**What the task asks**
Please print the full listing exactly.

**Available records**

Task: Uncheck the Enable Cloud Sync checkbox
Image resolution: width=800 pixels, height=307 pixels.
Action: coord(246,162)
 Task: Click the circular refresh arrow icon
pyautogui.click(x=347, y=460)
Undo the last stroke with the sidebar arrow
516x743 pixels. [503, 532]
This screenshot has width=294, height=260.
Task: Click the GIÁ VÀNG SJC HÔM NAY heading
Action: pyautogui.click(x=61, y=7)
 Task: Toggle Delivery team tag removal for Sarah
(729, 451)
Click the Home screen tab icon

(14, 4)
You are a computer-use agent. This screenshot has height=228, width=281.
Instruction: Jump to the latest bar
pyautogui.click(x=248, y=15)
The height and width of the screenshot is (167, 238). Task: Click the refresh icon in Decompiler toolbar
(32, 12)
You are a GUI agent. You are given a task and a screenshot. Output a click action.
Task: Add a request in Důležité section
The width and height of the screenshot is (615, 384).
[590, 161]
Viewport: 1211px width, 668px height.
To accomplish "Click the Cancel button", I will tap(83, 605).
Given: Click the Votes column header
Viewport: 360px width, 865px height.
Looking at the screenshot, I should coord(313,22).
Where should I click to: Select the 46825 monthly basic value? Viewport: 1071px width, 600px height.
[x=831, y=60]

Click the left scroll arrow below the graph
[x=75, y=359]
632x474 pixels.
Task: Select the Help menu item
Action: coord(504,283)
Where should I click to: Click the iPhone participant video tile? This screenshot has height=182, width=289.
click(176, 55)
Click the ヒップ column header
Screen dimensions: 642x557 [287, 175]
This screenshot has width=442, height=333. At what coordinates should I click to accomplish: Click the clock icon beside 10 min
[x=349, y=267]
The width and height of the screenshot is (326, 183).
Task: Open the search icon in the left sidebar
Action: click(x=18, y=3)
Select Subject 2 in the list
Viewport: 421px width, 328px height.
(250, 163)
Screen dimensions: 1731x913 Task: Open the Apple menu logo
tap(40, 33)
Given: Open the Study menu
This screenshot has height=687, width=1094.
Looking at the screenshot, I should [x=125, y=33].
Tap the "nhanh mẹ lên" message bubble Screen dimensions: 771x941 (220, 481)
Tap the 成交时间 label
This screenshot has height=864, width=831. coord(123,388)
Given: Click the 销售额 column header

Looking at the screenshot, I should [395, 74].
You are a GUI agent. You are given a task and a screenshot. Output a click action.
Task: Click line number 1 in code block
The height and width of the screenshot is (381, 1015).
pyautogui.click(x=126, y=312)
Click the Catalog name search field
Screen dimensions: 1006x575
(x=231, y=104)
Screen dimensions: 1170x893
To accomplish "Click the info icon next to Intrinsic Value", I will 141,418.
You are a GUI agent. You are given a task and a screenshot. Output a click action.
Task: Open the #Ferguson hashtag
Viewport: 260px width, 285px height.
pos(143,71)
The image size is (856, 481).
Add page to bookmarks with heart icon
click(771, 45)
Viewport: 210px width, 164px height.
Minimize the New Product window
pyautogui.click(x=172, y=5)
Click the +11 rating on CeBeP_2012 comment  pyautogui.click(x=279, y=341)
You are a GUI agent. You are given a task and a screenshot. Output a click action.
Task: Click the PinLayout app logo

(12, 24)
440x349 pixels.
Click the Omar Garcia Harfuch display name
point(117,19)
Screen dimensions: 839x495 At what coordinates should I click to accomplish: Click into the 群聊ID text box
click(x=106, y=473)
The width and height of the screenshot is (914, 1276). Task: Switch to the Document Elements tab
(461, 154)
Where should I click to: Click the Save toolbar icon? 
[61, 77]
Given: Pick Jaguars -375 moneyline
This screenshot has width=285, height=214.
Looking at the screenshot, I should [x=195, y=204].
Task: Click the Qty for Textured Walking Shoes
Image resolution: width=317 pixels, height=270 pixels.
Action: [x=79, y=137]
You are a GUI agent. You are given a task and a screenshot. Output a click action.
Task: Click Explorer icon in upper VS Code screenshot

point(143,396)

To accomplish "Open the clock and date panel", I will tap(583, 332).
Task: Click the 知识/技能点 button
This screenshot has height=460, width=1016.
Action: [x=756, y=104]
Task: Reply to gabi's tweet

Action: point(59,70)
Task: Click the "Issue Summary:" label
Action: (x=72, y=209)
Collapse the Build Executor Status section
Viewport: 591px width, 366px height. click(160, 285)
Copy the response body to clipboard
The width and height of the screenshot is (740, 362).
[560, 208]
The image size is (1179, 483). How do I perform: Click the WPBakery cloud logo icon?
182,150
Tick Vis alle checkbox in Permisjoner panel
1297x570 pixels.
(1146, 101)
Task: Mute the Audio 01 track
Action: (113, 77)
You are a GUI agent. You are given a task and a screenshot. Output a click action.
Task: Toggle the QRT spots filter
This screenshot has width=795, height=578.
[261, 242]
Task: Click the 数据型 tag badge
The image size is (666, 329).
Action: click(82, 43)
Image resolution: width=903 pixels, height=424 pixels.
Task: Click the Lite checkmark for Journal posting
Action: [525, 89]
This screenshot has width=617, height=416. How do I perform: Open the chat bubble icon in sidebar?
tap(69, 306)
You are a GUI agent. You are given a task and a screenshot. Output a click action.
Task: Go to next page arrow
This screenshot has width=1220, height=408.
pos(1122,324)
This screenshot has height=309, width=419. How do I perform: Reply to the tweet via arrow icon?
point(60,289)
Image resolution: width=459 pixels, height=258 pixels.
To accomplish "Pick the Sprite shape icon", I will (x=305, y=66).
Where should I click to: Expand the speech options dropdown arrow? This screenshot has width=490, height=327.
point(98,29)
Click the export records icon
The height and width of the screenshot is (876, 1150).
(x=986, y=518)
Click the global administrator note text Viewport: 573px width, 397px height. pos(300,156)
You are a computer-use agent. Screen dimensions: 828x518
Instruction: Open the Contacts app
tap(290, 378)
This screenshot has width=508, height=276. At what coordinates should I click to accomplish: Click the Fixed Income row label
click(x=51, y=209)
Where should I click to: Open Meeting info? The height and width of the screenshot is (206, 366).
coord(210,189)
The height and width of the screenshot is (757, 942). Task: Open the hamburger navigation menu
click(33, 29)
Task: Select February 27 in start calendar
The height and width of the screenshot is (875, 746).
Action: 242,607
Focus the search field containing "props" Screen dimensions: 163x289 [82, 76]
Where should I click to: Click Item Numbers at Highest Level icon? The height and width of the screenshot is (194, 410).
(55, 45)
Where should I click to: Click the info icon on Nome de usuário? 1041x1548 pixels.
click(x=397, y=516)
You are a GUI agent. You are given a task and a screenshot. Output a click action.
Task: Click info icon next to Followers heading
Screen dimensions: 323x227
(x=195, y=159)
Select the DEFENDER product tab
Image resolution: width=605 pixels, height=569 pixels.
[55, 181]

**Finished exercise**
Task: Uncheck the Enable Cloud Sync checkbox
Image resolution: width=800 pixels, height=307 pixels.
Action: coord(246,162)
 Task: Click the circular refresh arrow icon
pyautogui.click(x=347, y=460)
Undo the last stroke with the sidebar arrow
516x743 pixels. [503, 532]
This screenshot has width=294, height=260.
Task: Click the GIÁ VÀNG SJC HÔM NAY heading
Action: pyautogui.click(x=61, y=7)
 Task: Toggle Delivery team tag removal for Sarah
(729, 451)
Click the Home screen tab icon

(14, 4)
You are a computer-use agent. This screenshot has height=228, width=281.
Instruction: Jump to the latest bar
pyautogui.click(x=248, y=15)
The height and width of the screenshot is (167, 238). Task: Click the refresh icon in Decompiler toolbar
(32, 12)
You are a GUI agent. You are given a task and a screenshot. Output a click action.
Task: Add a request in Důležité section
The width and height of the screenshot is (615, 384).
[590, 161]
Viewport: 1211px width, 668px height.
To accomplish "Click the Cancel button", I will tap(83, 605).
Given: Click the Votes column header
Viewport: 360px width, 865px height.
Looking at the screenshot, I should coord(313,22).
Where should I click to: Select the 46825 monthly basic value? Viewport: 1071px width, 600px height.
[x=831, y=60]

Click the left scroll arrow below the graph
[x=75, y=359]
632x474 pixels.
Task: Select the Help menu item
Action: coord(504,283)
Where should I click to: Click the iPhone participant video tile? This screenshot has height=182, width=289.
click(176, 55)
Click the ヒップ column header
Screen dimensions: 642x557 [287, 175]
This screenshot has width=442, height=333. At what coordinates should I click to accomplish: Click the clock icon beside 10 min
[x=349, y=267]
The width and height of the screenshot is (326, 183).
Task: Open the search icon in the left sidebar
Action: click(x=18, y=3)
Select Subject 2 in the list
Viewport: 421px width, 328px height.
(250, 163)
Screen dimensions: 1731x913 Task: Open the Apple menu logo
tap(40, 33)
Given: Open the Study menu
This screenshot has height=687, width=1094.
Looking at the screenshot, I should [x=125, y=33].
Tap the "nhanh mẹ lên" message bubble Screen dimensions: 771x941 (220, 481)
Tap the 成交时间 label
This screenshot has height=864, width=831. coord(123,388)
Given: Click the 销售额 column header

Looking at the screenshot, I should [395, 74].
You are a GUI agent. You are given a task and a screenshot. Output a click action.
Task: Click line number 1 in code block
The height and width of the screenshot is (381, 1015).
pyautogui.click(x=126, y=312)
Click the Catalog name search field
Screen dimensions: 1006x575
(x=231, y=104)
Screen dimensions: 1170x893
To accomplish "Click the info icon next to Intrinsic Value", I will 141,418.
You are a GUI agent. You are given a task and a screenshot. Output a click action.
Task: Open the #Ferguson hashtag
Viewport: 260px width, 285px height.
pos(143,71)
The image size is (856, 481).
Add page to bookmarks with heart icon
click(771, 45)
Viewport: 210px width, 164px height.
Minimize the New Product window
pyautogui.click(x=172, y=5)
Click the +11 rating on CeBeP_2012 comment  pyautogui.click(x=279, y=341)
You are a GUI agent. You are given a task and a screenshot. Output a click action.
Task: Click the PinLayout app logo

(12, 24)
440x349 pixels.
Click the Omar Garcia Harfuch display name
point(117,19)
Screen dimensions: 839x495 At what coordinates should I click to accomplish: Click into the 群聊ID text box
click(x=106, y=473)
The width and height of the screenshot is (914, 1276). Task: Switch to the Document Elements tab
(461, 154)
Where should I click to: Click the Save toolbar icon? 
[61, 77]
Given: Pick Jaguars -375 moneyline
This screenshot has width=285, height=214.
Looking at the screenshot, I should [x=195, y=204].
Task: Click the Qty for Textured Walking Shoes
Image resolution: width=317 pixels, height=270 pixels.
Action: [x=79, y=137]
You are a GUI agent. You are given a task and a screenshot. Output a click action.
Task: Click Explorer icon in upper VS Code screenshot

point(143,396)

To accomplish "Open the clock and date panel", I will tap(583, 332).
Task: Click the 知识/技能点 button
This screenshot has height=460, width=1016.
Action: [x=756, y=104]
Task: Reply to gabi's tweet

Action: point(59,70)
Task: Click the "Issue Summary:" label
Action: (x=72, y=209)
Collapse the Build Executor Status section
Viewport: 591px width, 366px height. click(160, 285)
Copy the response body to clipboard
The width and height of the screenshot is (740, 362).
[560, 208]
The image size is (1179, 483). How do I perform: Click the WPBakery cloud logo icon?
182,150
Tick Vis alle checkbox in Permisjoner panel
1297x570 pixels.
(1146, 101)
Task: Mute the Audio 01 track
Action: (113, 77)
You are a GUI agent. You are given a task and a screenshot. Output a click action.
Task: Toggle the QRT spots filter
This screenshot has width=795, height=578.
[261, 242]
Task: Click the 数据型 tag badge
The image size is (666, 329).
Action: click(82, 43)
Image resolution: width=903 pixels, height=424 pixels.
Task: Click the Lite checkmark for Journal posting
Action: [525, 89]
This screenshot has width=617, height=416. How do I perform: Open the chat bubble icon in sidebar?
tap(69, 306)
You are a GUI agent. You are given a task and a screenshot. Output a click action.
Task: Go to next page arrow
This screenshot has width=1220, height=408.
pos(1122,324)
This screenshot has height=309, width=419. How do I perform: Reply to the tweet via arrow icon?
point(60,289)
Image resolution: width=459 pixels, height=258 pixels.
To accomplish "Pick the Sprite shape icon", I will (x=305, y=66).
Where should I click to: Expand the speech options dropdown arrow? This screenshot has width=490, height=327.
point(98,29)
Click the export records icon
The height and width of the screenshot is (876, 1150).
(x=986, y=518)
Click the global administrator note text Viewport: 573px width, 397px height. pos(300,156)
You are a computer-use agent. Screen dimensions: 828x518
Instruction: Open the Contacts app
tap(290, 378)
This screenshot has width=508, height=276. At what coordinates should I click to accomplish: Click the Fixed Income row label
click(x=51, y=209)
Where should I click to: Open Meeting info? The height and width of the screenshot is (206, 366).
coord(210,189)
The height and width of the screenshot is (757, 942). Task: Open the hamburger navigation menu
click(33, 29)
Task: Select February 27 in start calendar
The height and width of the screenshot is (875, 746).
Action: 242,607
Focus the search field containing "props" Screen dimensions: 163x289 [82, 76]
Where should I click to: Click Item Numbers at Highest Level icon? The height and width of the screenshot is (194, 410).
(55, 45)
Where should I click to: Click the info icon on Nome de usuário? 1041x1548 pixels.
click(x=397, y=516)
You are a GUI agent. You are given a task and a screenshot. Output a click action.
Task: Click info icon next to Followers heading
Screen dimensions: 323x227
(x=195, y=159)
Select the DEFENDER product tab
Image resolution: width=605 pixels, height=569 pixels.
[55, 181]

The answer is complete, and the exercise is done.